Fitting a generalized linear model (GLM)

Assume that you have n data points (x_{i1}, \dots, x_{ip}, y_i) \in \mathbb{R}^{p+1} for i = 1, \dots, n. We want to build a generalized linear model (GLM) of the response y using the p other features X_1, \dots, X_p.

To that end, assume that the x values are all fixed. Assume that y_1, \dots, y_n are samples of independent random variables Y_1, \dots, Y_n which have the probability density (or mass) function of the form

\begin{aligned} f(y_i ; \theta_i, \phi) = \exp \left[ \frac{y_i \theta_i - b(\theta_i)}{a(\phi)} + c(y_i, \phi) \right]. \end{aligned}

In the above, the form of f is known, but not the values of the \theta_i‘s and \phi.

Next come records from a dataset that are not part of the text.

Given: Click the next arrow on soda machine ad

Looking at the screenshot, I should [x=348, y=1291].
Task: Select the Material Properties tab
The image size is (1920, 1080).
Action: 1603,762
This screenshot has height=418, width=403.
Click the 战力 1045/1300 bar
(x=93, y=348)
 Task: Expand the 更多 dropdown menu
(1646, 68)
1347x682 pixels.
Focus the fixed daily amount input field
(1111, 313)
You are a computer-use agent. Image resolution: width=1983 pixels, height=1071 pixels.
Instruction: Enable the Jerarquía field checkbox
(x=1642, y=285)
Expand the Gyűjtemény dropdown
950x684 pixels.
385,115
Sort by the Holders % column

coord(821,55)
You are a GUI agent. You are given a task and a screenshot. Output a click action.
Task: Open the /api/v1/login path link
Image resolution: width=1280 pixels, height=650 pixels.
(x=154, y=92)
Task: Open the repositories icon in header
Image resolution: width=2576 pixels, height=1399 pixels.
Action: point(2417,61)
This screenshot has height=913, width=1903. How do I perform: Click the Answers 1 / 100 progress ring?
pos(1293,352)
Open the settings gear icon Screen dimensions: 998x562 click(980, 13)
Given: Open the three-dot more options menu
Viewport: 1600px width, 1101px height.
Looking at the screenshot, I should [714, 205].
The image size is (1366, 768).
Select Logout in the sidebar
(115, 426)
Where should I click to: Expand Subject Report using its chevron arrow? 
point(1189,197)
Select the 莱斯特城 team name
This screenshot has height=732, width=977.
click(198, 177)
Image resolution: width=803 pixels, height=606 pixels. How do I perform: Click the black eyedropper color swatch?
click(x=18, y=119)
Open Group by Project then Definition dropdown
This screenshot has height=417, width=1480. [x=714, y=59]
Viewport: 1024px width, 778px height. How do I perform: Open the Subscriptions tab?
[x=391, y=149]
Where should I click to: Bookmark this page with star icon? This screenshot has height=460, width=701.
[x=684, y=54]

Let \mu_i = \mathbb{E} [Y_i]. We assume that

\begin{aligned} \eta_i = \sum_{j=1}^p \beta_j x_{ij}, \quad i = 1, \dots, n, \end{aligned}

where \eta_i = g(\mu_i) for some link function g, assumed to be known.

The goal of fitting a GLM is to find estimates for \beta_1, \dots, \beta_p, which in turn give us estimates for \eta_i = g (\mu_i) = g(\mathbb{E}[Y_i]).

Likelihood equations

More specifically, we want to find the values of \beta_1, \dots, \beta_p which maximize the (log)-likelihood of the data:

\begin{aligned} L = \sum_{i=1}^n L_i = \sum_{i=1}^n \log f(y_i ; \theta_i, \phi). \end{aligned}

To do that, we differentiate L w.r.t. \beta and set it to be 0. Using the chain rule as well as the form of f, after some algebra we have

\begin{aligned} 0 = \frac{\partial L_i}{\partial \beta_j} = \frac{\partial L_i}{\partial \theta_i} \frac{\partial \theta_i}{\partial \mu_i} \frac{\partial \mu_i}{\partial \eta_i}\frac{\partial \eta_i}{\partial \beta_j} = \dots = \frac{(y_i - \mu_i)x_{ij}}{\text{Var}(Y_i)} \frac{\partial \mu_i}{\partial \eta_i}.  \end{aligned}

Hence, the likelihood equations (or score equations) are

\begin{aligned} \sum_{i=1}^n \frac{(y_i - \mu_i)x_{ij}}{\text{Var}(Y_i)} \frac{\partial \mu_i}{\partial \eta_i} = 0, \quad j = 1, \dots, p. \end{aligned}

\beta appears implicitly in the equations above through \mu_i: \mu_i = g^{-1}(\sum_{j=1}^p \beta_j x_{ij}).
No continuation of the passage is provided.